Baudrillard's Real and Brechtian Interruption
February 2, 2021
The symbolic is neither a concept, an agency, a category, nor a ‘structure’, but an act of symbolic exchange and a social relation which puts an end to the real, which resolves the real, and, at the same time, puts an end to the opposition between the real and the imaginary. (Baudrillard, 1993, p. 133)
This passage is quoted pretty often in the secondary literature, no doubt because it’s the closest Baudrillard ever seems to get to offering anything like a ‘definition’ of symbolic exchange. That said, it is still somewhat baffling. How can an act which is a social relation put an end to the real?
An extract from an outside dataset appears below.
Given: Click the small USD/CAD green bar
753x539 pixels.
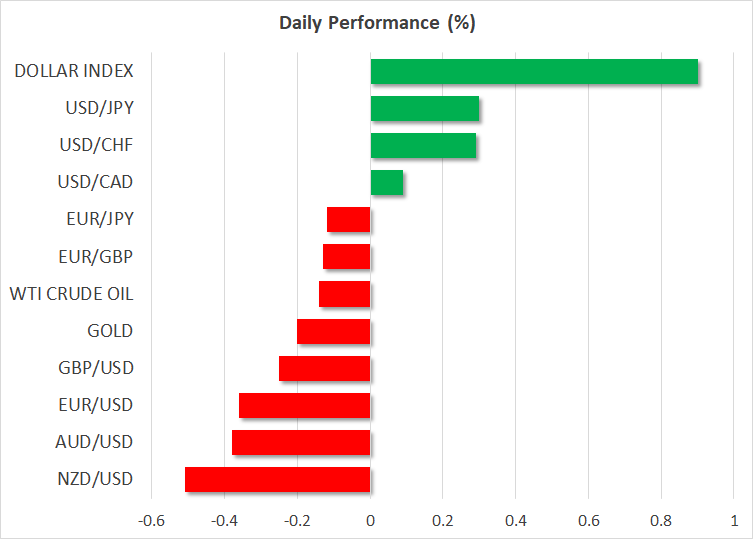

I think that what Baudrillard is getting at here is something very similar to the Brechtian notion of ‘interruption’. Brecht emphasised that the ‘real’ of European realist theatre is primarily a technical effect, the product of a staging apparatus whose function is to separate the narrative space of the performance from the observational space of the audience.
In European theatre the audience does not stand in social relation to the characters, which is to say they do not recognise them as social actors within their narrative space, but as creatures under observation in some other world (in contrast to, for example, Chinese opera). It is only once displaced to an Archimedean point outside narrative space that the audience are able to perceive it as an imaginary distinguished from the real world it portrays, and thereby to judge its value on the accuracy of its representation.
An interruption undermines the separation between the participatory space of the narrative and the Archimedean observational space of the audience. (A separation or fourth wall which is primarily a normative partition—a line across which no obligations travel.) A character makes eye-contact with the audience; addresses them directly as if they shared social space. This act produces a social relation between audience and character where previously there was only an object relation: they now mutually recognise one another as sharing the same space of social participation.
But this is to undermine the real as effect, which was predicated on the separation. The representation relation between imaginary and its referent is only graspable from a position outside it. Once the audience is plunged inside the social space of the imaginary the real is no longer available as a referent, but only as the horizon of a social world which is no longer distinguishable as imaginary.
The arbitrariness of the sign begins when, instead of bonding two persons in an inescapable reciprocity, the signifier starts to refer to the disenchanted world of the signified, the common denominator of the real world, towards which no-one any longer has the least obligation. (Baudrillard, 1993, p. 50)
If the comparison with Brecht is right, then the baseline realism of our times (natural world as referent of scientific theory, use-value as finality of exchange-value, etc) is the product of a technical operation of narrative displacement. The sign is arbitrary not because it refers, but because it no longer refers to an obligation—that is, it no longer mediates a social relation. But this is just to say that signs now pretend to represent a world to those who float about outside it, rather than communicate between those inhabiting it.
If symbolic exchange destroys the real, then it does so by sucking us back inside it. (Why else would it be seductive, fatal?)
- Baudrillard, J. (1993). Symbolic Exchange and Death (I. H. Grant, Tran.). Sage Publications.